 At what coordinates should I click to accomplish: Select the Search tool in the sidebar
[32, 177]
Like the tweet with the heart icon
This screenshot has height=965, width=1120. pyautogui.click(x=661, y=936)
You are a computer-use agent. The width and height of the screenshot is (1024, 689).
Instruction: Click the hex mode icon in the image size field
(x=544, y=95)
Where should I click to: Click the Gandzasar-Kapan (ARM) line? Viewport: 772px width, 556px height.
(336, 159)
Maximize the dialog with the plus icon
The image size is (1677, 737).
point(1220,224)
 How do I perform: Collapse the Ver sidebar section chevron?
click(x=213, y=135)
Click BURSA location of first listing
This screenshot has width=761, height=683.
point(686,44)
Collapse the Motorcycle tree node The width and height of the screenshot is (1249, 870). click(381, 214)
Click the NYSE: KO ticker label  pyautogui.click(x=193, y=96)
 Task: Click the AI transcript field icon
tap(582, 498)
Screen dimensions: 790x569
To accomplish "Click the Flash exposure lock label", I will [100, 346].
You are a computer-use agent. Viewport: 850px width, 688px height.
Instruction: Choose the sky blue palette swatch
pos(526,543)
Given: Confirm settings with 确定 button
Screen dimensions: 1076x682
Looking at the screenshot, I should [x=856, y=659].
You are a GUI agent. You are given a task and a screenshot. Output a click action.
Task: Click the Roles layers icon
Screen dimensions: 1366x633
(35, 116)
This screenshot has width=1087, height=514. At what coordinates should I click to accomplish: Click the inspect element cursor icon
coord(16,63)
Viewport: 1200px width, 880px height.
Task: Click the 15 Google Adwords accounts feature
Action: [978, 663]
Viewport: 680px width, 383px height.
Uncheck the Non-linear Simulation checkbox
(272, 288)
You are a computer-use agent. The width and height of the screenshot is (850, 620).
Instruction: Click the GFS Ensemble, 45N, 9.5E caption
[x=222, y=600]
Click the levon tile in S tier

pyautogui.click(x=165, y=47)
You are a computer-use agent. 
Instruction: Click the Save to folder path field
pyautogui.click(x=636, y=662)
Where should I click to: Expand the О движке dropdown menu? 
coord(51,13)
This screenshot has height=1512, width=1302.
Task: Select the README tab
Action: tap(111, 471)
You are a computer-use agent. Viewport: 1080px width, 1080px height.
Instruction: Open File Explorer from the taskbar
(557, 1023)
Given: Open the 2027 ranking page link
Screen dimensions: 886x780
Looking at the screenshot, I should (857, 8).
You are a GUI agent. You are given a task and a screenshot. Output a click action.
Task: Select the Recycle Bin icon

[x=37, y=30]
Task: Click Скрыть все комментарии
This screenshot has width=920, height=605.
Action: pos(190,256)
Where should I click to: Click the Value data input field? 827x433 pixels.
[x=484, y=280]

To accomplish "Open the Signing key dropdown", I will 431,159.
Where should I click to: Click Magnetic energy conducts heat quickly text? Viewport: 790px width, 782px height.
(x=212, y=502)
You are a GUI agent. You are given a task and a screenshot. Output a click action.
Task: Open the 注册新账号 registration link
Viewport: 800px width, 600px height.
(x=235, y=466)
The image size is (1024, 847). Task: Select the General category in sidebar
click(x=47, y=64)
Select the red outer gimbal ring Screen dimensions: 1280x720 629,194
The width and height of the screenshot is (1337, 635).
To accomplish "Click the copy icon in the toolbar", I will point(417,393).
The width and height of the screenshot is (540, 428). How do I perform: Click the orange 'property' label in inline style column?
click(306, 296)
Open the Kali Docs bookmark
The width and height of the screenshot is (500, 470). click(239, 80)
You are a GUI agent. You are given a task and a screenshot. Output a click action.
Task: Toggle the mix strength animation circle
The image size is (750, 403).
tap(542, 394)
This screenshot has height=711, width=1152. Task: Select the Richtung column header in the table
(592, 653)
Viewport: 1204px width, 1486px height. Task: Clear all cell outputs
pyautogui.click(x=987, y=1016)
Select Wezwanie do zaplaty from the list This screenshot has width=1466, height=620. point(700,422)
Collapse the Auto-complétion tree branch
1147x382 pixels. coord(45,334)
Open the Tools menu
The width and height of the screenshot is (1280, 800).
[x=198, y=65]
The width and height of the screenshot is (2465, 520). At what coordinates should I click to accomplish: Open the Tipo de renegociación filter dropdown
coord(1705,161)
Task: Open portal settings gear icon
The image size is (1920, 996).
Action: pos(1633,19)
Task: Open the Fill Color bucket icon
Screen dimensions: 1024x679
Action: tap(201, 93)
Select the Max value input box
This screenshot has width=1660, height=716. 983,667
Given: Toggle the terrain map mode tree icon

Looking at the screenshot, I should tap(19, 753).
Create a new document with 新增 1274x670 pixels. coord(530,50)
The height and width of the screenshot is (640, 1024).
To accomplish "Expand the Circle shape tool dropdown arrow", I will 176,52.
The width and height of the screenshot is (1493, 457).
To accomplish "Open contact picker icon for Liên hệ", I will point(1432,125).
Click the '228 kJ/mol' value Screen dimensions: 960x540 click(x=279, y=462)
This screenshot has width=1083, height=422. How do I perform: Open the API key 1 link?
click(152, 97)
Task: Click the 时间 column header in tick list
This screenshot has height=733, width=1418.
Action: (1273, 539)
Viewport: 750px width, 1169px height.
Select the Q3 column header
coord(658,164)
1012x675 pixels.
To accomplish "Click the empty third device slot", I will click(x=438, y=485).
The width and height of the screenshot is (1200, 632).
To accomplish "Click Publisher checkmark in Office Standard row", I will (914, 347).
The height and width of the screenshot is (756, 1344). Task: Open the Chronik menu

____________________

- [PROBLEM TO WORK ON]: From the first line of the material above down to the line with "Click BURSA location of first listing", output each line exactly; include both of those lines and add no others.

- [EXERCISE SOLUTION]:
 At what coordinates should I click to accomplish: Select the Search tool in the sidebar
[32, 177]
Like the tweet with the heart icon
This screenshot has height=965, width=1120. pyautogui.click(x=661, y=936)
You are a computer-use agent. The width and height of the screenshot is (1024, 689).
Instruction: Click the hex mode icon in the image size field
(x=544, y=95)
Where should I click to: Click the Gandzasar-Kapan (ARM) line? Viewport: 772px width, 556px height.
(336, 159)
Maximize the dialog with the plus icon
The image size is (1677, 737).
point(1220,224)
 How do I perform: Collapse the Ver sidebar section chevron?
click(x=213, y=135)
Click BURSA location of first listing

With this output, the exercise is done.